*** Opening of STORED DATA ***

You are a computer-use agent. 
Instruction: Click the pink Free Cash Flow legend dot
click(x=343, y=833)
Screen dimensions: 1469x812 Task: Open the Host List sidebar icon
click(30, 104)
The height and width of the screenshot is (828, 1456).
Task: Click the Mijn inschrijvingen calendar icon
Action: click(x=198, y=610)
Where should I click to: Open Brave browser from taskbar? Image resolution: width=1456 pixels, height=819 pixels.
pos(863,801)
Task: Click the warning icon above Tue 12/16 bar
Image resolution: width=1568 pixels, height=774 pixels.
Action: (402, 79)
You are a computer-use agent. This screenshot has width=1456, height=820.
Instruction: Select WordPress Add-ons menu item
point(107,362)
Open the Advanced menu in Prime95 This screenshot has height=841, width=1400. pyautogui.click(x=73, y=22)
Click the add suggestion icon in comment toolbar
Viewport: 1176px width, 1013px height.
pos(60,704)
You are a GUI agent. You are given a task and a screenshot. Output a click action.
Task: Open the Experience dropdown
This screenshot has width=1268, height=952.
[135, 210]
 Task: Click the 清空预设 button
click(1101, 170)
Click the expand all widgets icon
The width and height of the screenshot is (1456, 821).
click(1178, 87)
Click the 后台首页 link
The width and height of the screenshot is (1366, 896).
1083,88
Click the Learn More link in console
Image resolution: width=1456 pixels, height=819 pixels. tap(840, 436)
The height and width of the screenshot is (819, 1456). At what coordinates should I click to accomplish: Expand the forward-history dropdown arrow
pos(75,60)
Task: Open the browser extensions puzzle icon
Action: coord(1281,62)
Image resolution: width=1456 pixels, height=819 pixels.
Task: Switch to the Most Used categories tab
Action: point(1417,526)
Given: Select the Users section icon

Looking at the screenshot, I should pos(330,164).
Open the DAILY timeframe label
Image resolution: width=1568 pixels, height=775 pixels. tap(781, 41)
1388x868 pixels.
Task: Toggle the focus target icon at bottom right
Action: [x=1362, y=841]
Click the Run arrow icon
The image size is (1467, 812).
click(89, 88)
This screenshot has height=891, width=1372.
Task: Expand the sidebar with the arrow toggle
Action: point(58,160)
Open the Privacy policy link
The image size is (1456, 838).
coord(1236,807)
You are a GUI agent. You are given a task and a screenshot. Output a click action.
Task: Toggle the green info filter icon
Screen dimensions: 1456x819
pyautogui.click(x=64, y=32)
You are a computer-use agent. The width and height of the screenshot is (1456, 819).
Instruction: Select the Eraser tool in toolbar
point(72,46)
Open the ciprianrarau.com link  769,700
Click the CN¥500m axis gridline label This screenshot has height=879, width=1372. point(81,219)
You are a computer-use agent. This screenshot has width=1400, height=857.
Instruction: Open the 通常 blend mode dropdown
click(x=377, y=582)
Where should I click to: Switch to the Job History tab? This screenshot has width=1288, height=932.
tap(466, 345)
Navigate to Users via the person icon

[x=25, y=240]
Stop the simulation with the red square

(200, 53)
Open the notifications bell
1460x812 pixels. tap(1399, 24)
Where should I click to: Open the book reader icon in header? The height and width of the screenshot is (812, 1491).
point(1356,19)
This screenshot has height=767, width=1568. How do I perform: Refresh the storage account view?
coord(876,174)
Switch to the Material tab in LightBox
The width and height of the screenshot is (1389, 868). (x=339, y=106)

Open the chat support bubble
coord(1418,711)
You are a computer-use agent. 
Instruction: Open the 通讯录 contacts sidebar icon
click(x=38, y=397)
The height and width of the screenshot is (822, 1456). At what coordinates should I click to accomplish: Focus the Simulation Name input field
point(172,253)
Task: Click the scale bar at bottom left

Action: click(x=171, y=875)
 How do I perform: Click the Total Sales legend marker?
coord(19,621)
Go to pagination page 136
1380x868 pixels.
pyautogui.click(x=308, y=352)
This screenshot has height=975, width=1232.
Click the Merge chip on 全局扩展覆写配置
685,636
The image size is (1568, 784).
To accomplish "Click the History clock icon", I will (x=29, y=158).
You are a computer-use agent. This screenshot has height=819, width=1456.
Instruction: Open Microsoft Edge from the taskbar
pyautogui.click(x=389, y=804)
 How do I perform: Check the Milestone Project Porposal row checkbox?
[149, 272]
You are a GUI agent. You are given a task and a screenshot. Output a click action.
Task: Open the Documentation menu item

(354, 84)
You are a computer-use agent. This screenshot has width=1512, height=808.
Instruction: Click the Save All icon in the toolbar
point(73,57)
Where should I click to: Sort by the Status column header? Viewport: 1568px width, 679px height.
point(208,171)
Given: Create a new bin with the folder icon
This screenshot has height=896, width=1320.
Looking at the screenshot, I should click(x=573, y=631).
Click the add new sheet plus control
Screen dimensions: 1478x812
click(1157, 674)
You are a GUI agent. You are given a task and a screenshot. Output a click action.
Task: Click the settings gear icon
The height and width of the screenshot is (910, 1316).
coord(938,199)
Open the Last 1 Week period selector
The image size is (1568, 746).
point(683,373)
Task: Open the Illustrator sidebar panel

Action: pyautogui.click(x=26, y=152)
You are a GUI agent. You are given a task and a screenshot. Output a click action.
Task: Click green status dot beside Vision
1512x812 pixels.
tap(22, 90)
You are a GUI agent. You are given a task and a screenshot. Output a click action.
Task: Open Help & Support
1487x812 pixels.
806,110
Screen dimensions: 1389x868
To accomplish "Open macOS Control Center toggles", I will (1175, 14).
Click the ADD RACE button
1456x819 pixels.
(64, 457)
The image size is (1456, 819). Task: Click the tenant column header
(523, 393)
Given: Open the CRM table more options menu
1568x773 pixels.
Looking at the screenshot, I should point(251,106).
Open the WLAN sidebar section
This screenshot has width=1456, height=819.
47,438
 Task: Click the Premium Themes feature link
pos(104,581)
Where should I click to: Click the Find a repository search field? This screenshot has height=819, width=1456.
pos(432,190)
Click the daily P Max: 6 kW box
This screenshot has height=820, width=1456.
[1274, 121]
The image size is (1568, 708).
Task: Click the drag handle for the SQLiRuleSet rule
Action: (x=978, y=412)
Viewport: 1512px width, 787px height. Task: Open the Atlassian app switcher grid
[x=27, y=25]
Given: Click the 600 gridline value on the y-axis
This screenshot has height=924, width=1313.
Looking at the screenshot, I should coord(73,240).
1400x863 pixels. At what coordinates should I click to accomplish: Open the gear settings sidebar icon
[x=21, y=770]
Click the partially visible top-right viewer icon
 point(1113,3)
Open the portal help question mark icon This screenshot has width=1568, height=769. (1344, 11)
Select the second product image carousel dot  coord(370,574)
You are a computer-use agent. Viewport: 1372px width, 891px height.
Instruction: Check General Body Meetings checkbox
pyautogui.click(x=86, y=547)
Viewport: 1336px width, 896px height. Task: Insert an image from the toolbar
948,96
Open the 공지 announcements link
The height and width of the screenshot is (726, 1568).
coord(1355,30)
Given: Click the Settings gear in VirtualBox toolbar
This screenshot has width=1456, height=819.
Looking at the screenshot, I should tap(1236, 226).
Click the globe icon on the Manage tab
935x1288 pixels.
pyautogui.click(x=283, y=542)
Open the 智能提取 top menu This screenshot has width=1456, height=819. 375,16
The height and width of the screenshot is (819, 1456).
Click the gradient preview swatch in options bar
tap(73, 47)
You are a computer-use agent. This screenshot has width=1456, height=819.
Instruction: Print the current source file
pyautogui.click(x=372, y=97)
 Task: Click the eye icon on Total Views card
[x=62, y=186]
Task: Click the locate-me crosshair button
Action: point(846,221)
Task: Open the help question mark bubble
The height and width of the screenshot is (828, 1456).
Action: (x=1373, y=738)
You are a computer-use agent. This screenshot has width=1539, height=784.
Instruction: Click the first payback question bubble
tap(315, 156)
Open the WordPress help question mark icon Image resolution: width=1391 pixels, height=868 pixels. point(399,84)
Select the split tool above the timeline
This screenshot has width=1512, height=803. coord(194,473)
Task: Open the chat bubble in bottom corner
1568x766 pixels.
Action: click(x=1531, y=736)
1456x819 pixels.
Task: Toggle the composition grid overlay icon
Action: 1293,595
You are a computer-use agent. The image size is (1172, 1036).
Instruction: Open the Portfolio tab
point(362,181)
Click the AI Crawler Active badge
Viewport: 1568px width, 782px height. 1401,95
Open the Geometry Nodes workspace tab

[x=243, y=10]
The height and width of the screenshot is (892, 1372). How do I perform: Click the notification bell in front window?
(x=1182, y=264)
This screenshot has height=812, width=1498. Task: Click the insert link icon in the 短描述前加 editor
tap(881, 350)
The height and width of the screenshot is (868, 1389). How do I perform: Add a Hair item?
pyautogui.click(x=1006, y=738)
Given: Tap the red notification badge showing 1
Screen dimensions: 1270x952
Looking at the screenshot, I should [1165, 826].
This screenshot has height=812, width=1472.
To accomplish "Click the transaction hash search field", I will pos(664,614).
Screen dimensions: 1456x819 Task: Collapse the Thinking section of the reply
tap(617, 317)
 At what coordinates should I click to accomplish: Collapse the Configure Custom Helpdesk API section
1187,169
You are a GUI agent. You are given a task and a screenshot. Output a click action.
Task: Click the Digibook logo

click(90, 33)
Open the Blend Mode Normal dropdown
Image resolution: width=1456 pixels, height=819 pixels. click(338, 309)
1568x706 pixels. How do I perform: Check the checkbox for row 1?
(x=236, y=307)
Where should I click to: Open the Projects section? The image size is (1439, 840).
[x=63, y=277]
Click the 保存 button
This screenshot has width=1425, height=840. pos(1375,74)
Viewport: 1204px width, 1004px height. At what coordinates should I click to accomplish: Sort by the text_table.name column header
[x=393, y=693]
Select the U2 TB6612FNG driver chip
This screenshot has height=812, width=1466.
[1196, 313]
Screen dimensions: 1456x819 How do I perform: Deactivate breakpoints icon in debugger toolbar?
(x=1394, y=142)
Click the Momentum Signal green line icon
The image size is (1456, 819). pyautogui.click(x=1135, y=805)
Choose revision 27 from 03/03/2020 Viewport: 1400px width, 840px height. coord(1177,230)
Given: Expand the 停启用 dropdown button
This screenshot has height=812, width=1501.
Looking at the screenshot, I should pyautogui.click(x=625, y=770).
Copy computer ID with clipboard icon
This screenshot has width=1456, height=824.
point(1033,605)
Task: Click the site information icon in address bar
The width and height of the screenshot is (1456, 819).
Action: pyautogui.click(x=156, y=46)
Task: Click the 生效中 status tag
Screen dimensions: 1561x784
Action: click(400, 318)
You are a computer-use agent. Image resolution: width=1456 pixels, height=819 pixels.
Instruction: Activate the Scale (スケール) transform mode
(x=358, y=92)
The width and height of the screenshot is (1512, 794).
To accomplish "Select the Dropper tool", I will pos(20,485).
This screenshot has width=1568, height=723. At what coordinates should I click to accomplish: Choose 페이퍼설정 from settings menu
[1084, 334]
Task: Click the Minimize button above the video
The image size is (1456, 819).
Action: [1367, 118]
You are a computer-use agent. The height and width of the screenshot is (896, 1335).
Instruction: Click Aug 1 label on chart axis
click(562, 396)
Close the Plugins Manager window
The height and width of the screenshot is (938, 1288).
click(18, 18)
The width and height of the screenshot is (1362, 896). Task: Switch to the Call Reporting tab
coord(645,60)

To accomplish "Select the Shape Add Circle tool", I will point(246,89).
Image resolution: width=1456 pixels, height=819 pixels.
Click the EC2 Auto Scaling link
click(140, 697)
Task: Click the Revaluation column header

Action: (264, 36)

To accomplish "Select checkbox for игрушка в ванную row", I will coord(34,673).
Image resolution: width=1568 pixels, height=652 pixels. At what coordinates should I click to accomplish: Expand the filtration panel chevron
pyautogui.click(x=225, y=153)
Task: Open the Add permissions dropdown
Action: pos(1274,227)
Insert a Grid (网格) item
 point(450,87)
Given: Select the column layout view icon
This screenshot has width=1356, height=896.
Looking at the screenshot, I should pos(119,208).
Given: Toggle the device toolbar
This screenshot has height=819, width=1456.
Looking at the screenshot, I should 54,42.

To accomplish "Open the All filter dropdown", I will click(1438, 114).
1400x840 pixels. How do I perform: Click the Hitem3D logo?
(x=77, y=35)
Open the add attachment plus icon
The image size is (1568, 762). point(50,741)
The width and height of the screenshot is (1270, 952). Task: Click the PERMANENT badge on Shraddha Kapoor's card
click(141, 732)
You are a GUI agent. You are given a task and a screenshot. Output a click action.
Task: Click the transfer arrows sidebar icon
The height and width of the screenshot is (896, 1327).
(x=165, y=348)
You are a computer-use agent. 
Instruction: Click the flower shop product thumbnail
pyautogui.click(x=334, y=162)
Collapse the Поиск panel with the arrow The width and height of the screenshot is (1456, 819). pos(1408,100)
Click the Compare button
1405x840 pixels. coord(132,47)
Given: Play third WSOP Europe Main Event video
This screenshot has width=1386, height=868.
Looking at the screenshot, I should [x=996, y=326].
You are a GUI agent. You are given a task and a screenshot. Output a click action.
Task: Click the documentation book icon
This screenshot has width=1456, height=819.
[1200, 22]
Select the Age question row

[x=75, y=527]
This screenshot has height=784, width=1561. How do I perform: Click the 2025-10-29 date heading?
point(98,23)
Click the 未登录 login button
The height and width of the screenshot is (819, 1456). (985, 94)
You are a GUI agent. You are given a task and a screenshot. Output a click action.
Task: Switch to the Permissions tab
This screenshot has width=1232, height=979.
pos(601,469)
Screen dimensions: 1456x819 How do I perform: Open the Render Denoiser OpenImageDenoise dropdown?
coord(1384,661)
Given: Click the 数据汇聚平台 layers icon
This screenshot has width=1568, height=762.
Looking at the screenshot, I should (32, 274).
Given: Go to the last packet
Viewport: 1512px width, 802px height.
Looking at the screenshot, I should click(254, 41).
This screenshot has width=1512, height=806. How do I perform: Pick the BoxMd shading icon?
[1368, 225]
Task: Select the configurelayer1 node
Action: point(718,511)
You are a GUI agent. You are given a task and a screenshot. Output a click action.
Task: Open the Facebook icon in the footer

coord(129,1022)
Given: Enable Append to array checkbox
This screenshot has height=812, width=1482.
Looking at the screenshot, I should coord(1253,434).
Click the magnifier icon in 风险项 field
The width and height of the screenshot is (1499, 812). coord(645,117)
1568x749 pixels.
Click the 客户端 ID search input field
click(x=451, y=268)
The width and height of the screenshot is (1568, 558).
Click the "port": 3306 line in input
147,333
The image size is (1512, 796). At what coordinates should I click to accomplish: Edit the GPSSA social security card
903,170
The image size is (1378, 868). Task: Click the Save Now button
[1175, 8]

*** Close of STORED DATA ***

Above are some records; copy each line there that contains "gridline".

■ **SOLUTION**
Click the CN¥500m axis gridline label This screenshot has height=879, width=1372. point(81,219)
Given: Click the 600 gridline value on the y-axis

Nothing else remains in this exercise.